THE PROBLEM:
Beginning with the line containing "Given: Click the" and ending at the last line of the data, set down every line exactly, leaving out all pictures.

START RECORDS SHOWN

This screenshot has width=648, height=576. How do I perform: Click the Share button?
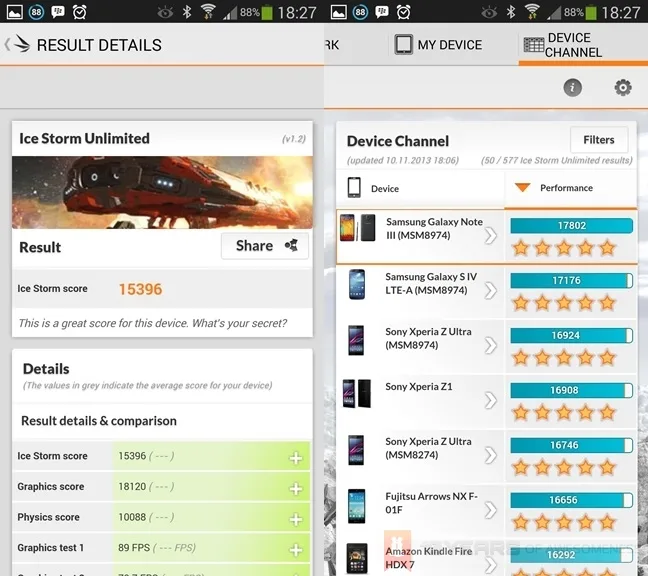(x=265, y=246)
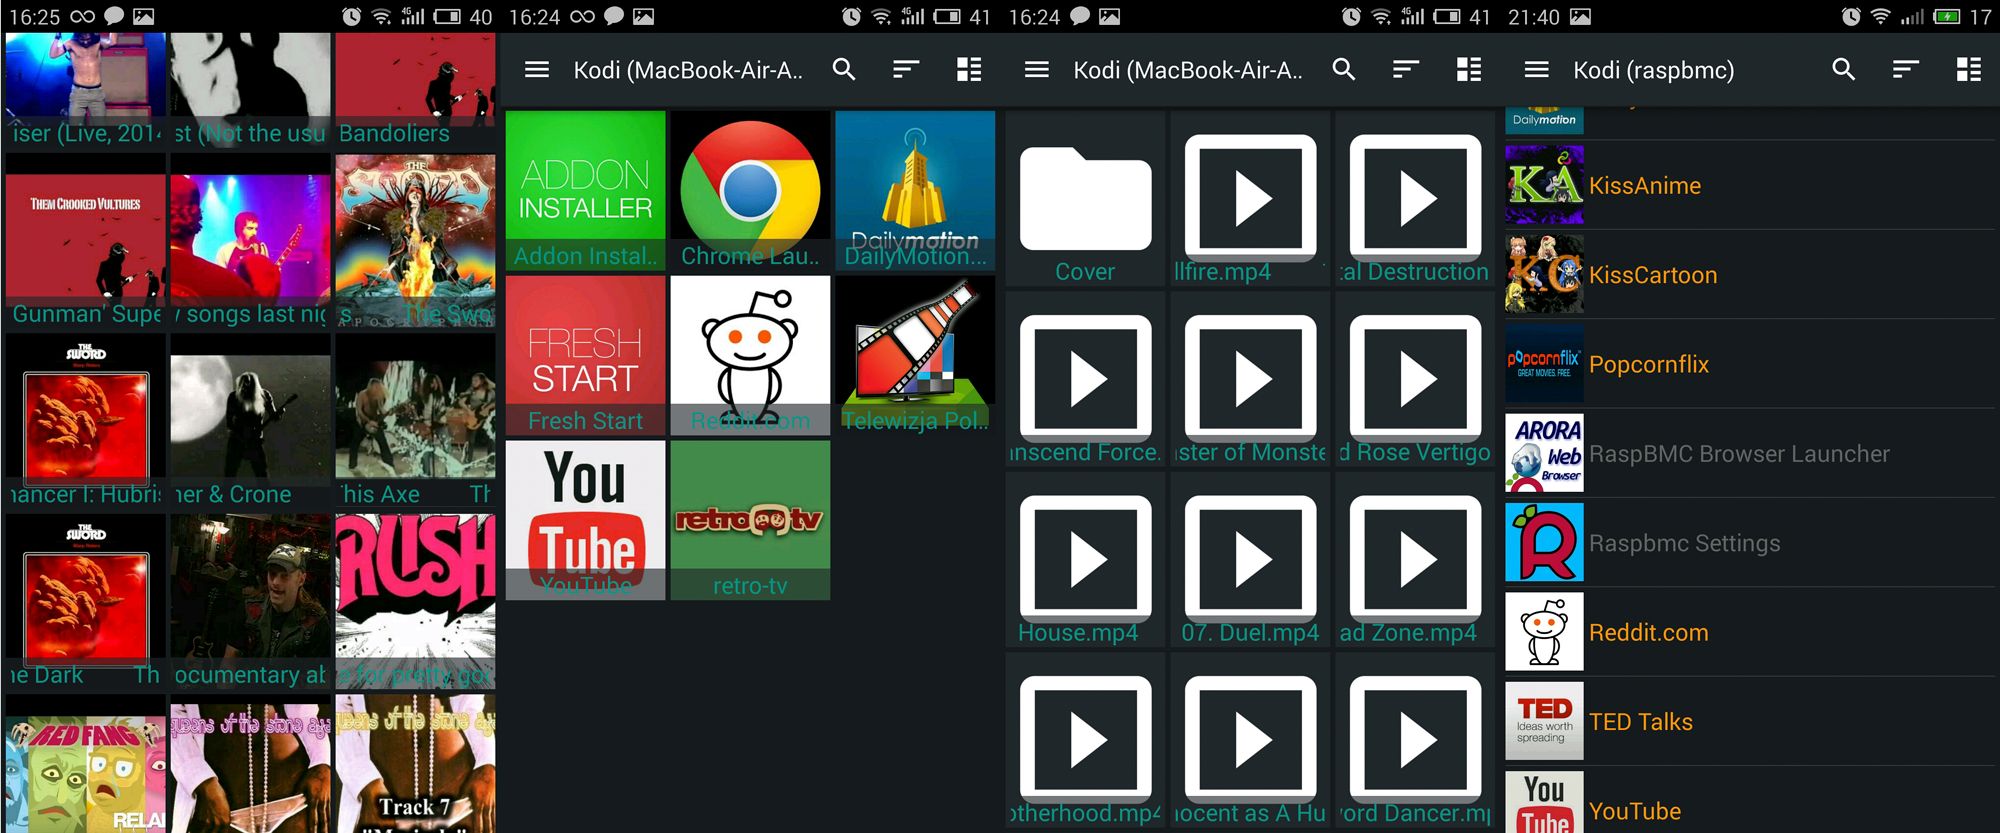Open KissAnime from the list
Screen dimensions: 2000x833
coord(1750,185)
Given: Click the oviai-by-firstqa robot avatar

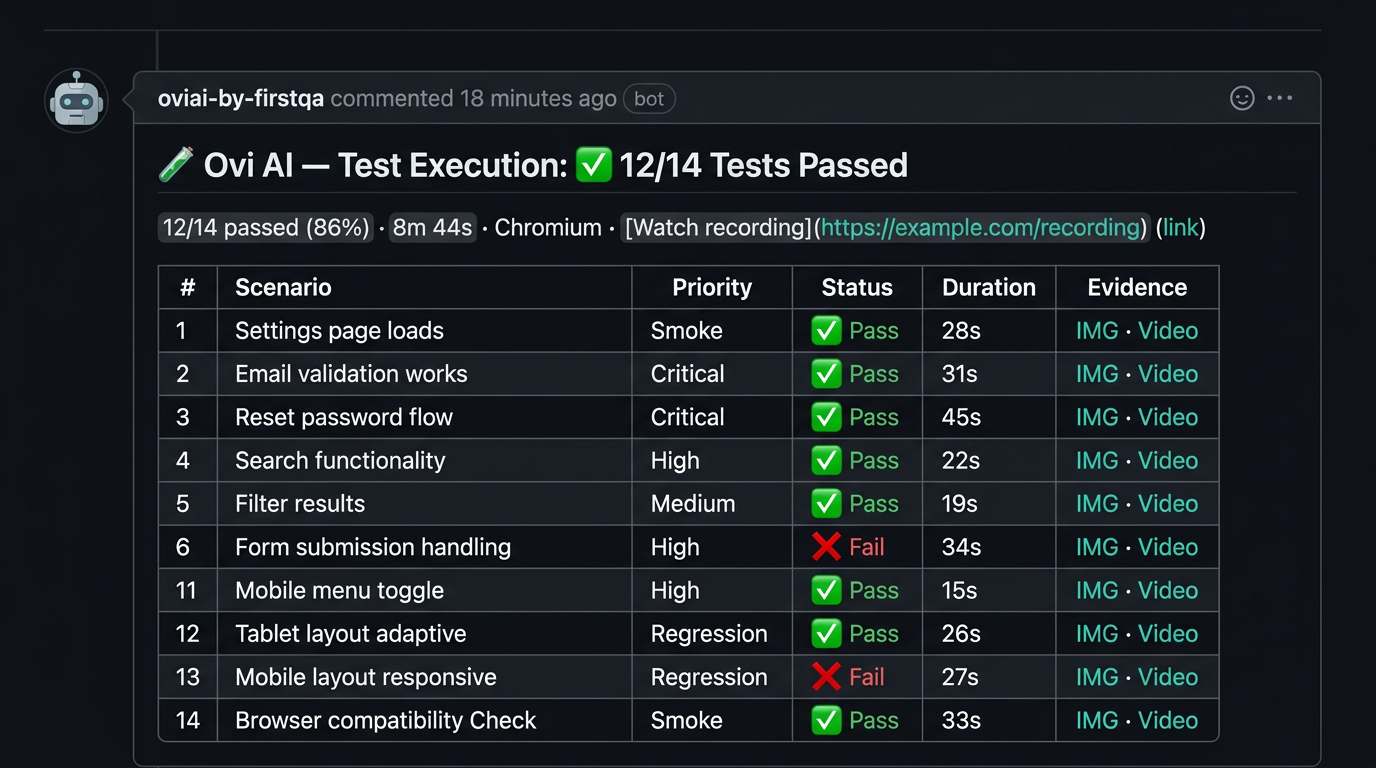Looking at the screenshot, I should pos(76,100).
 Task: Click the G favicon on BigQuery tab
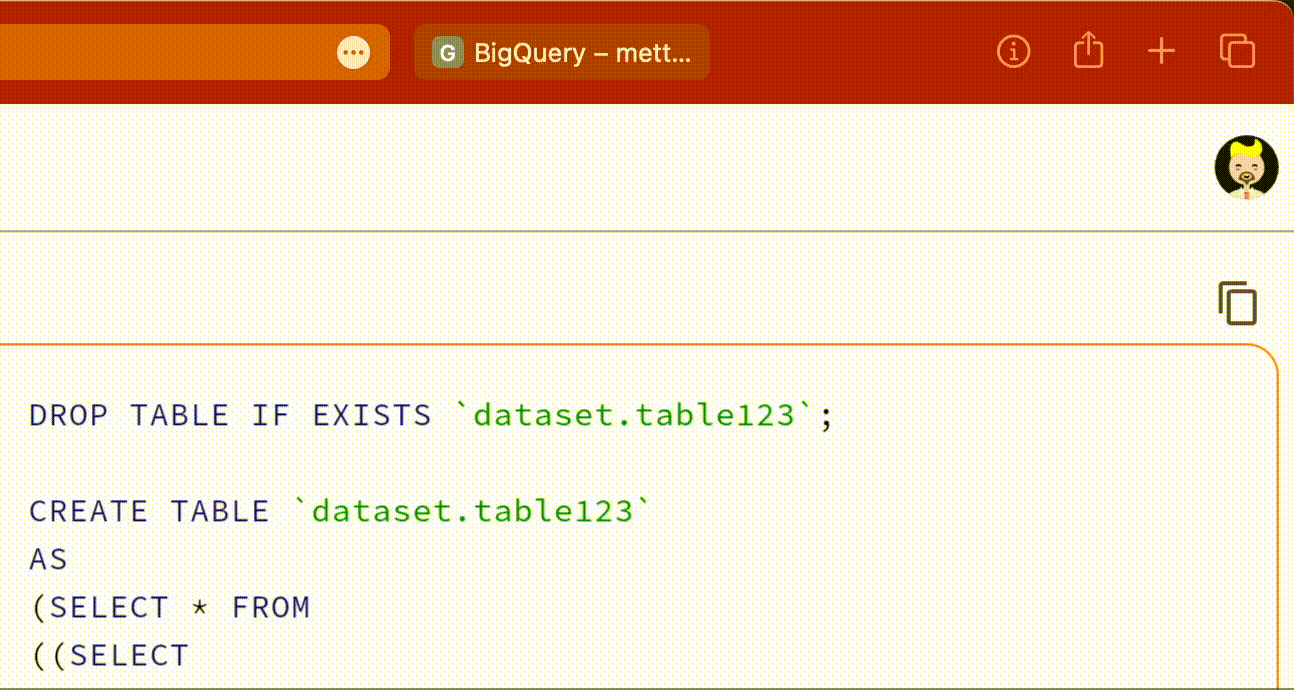[447, 52]
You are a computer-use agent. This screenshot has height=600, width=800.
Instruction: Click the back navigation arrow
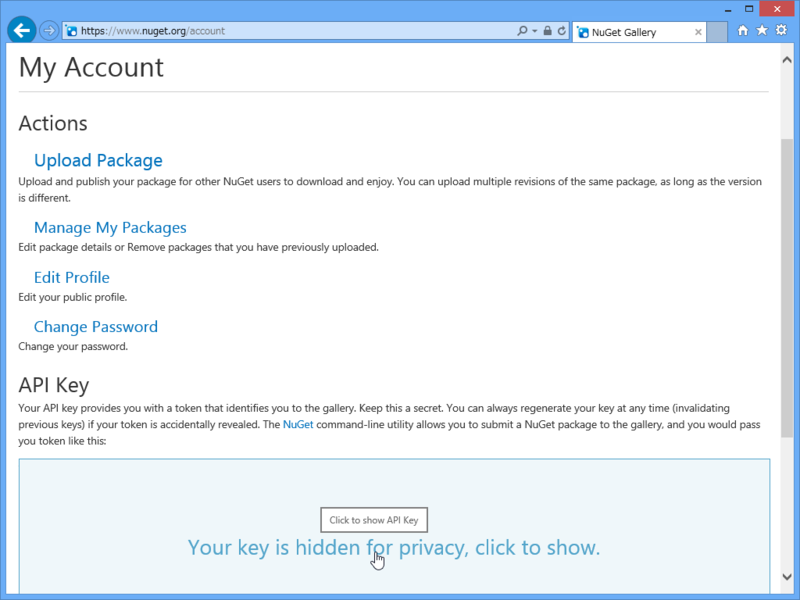click(x=20, y=29)
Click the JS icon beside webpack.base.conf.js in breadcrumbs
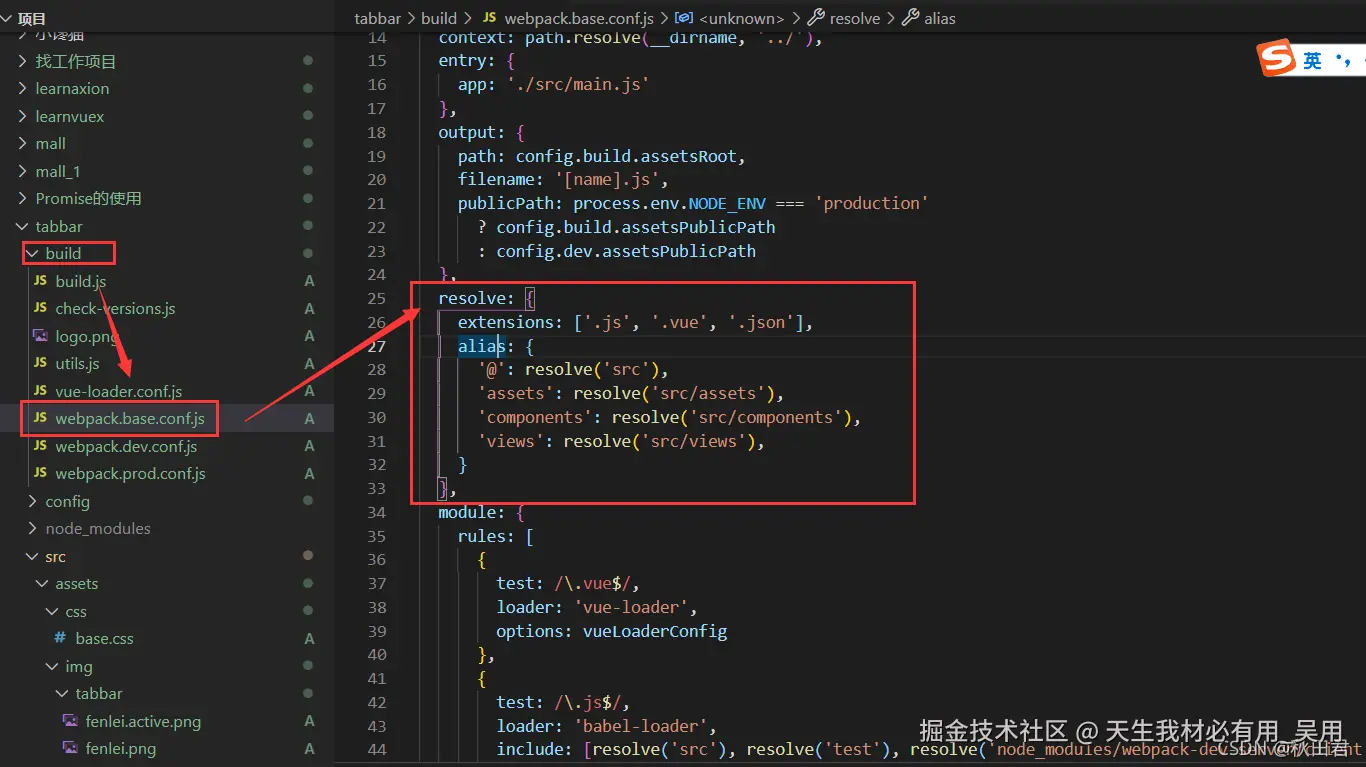Screen dimensions: 1366x767 click(x=491, y=17)
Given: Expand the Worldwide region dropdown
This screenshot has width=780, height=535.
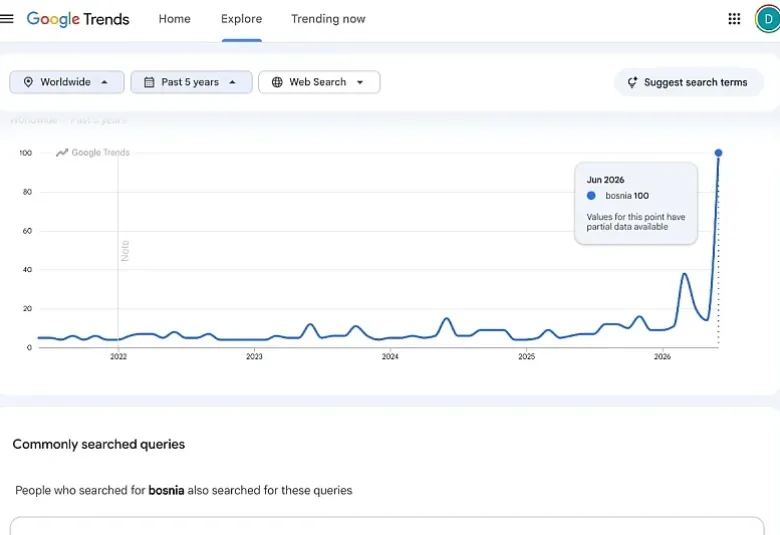Looking at the screenshot, I should [67, 82].
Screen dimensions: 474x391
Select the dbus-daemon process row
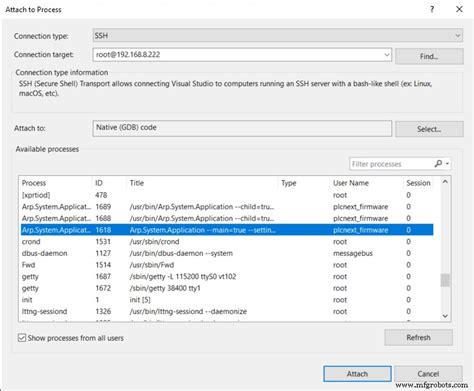coord(227,253)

END RECORDS SHOWN

RESPONSE AREA:
Given: Click the oviai-by-firstqa robot avatar

Looking at the screenshot, I should pos(76,100).
 Task: Click the G favicon on BigQuery tab
[447, 52]
You are a computer-use agent. This screenshot has height=600, width=800.
Instruction: Click the back navigation arrow
click(x=20, y=29)
Click the JS icon beside webpack.base.conf.js in breadcrumbs
Screen dimensions: 1366x767 click(x=491, y=17)
Given: Expand the Worldwide region dropdown
This screenshot has width=780, height=535.
Looking at the screenshot, I should [67, 82].
Screen dimensions: 474x391
Select the dbus-daemon process row
coord(227,253)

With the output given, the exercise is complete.